§ Excerpted records:
━━━━━━━━━━━━━━━━━━━━

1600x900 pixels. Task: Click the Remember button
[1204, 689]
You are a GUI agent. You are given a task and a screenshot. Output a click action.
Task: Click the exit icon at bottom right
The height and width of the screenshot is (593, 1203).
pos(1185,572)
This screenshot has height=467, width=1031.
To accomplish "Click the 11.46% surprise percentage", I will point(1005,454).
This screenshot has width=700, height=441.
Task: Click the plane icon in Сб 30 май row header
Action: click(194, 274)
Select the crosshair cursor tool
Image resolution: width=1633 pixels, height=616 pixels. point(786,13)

━━━━━━━━━━━━━━━━━━━━

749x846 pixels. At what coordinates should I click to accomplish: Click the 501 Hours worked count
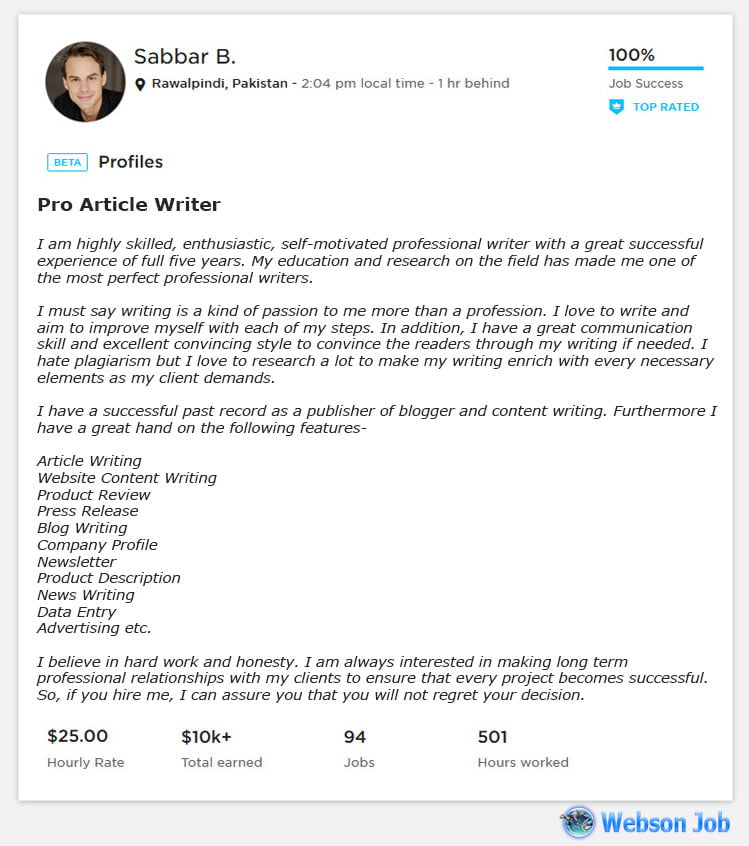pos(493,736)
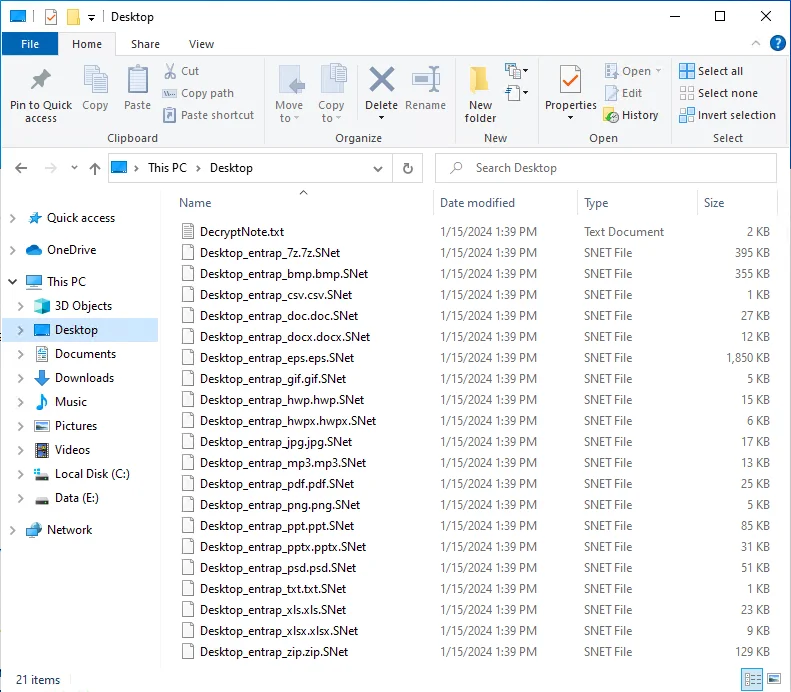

━━━━━━━━━━━━━━━━━━━━

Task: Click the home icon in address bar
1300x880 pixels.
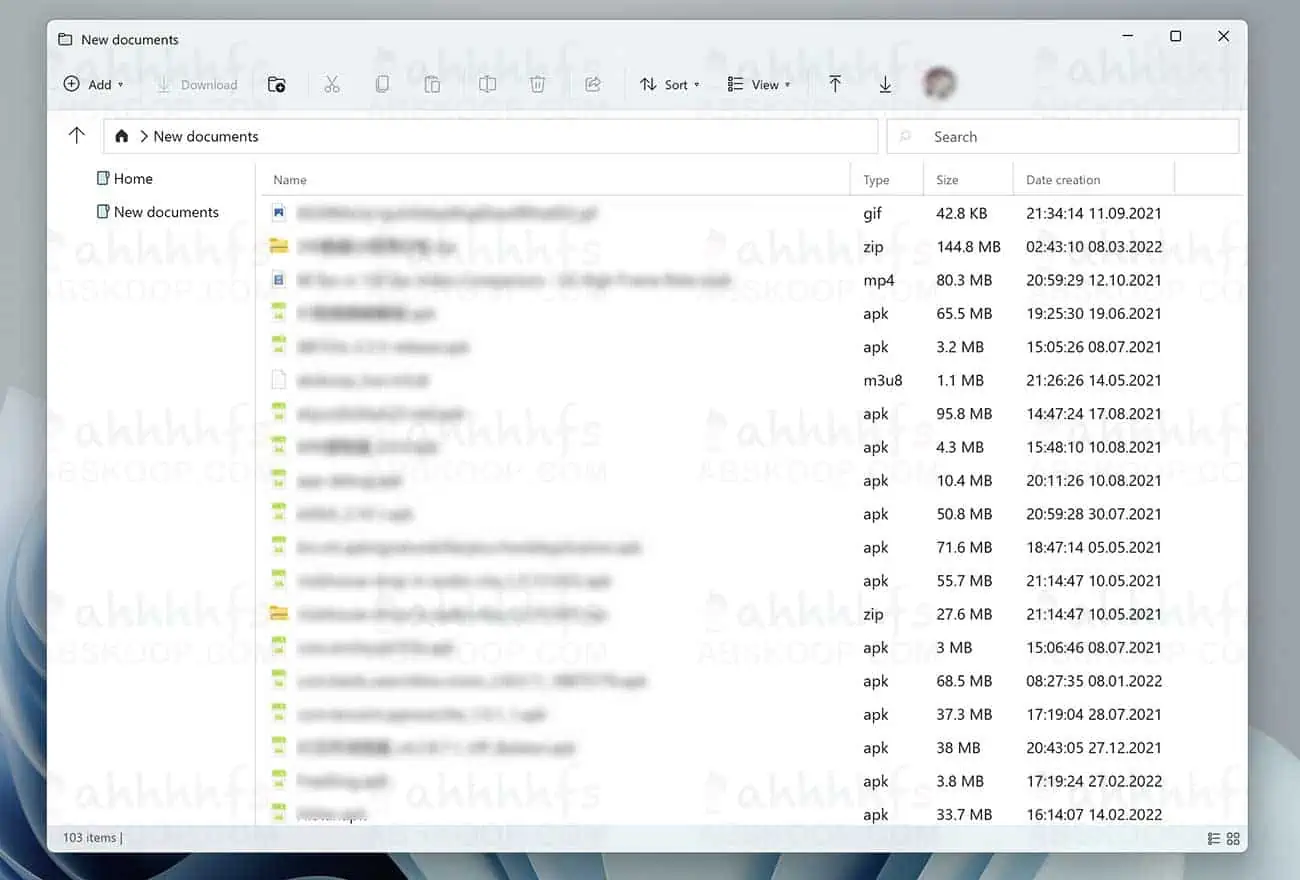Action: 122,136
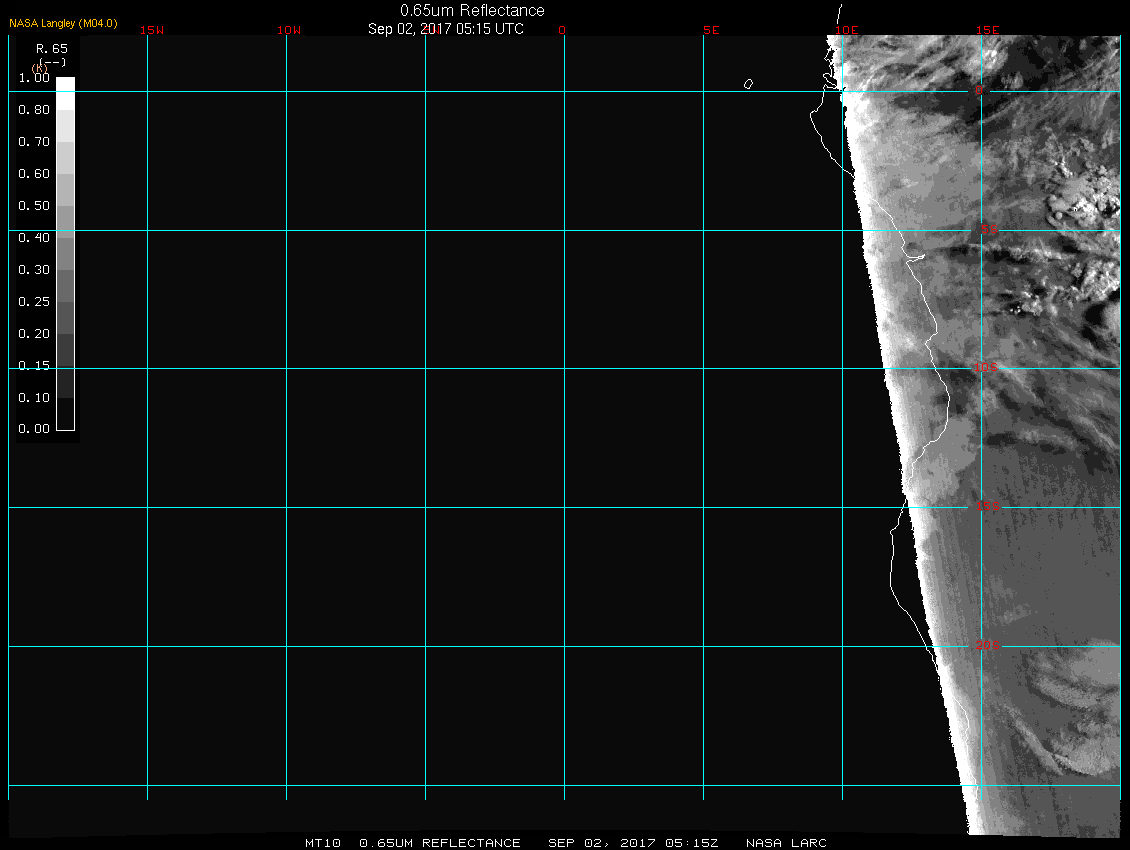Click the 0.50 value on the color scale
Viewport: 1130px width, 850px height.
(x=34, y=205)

━━━━━━━━━━━━━━━━━━━━

§ Goal of the exercise: Start with the line above that contains "You are a GUI" and end with the line that contains "This screenshot has height=467, width=1031.". Write out those lines exactly, and only those.

§ Response:
You are a GUI agent. You are given a task and a screenshot. Output a click action.
Task: Click the exit icon at bottom right
The height and width of the screenshot is (593, 1203).
pos(1185,572)
This screenshot has height=467, width=1031.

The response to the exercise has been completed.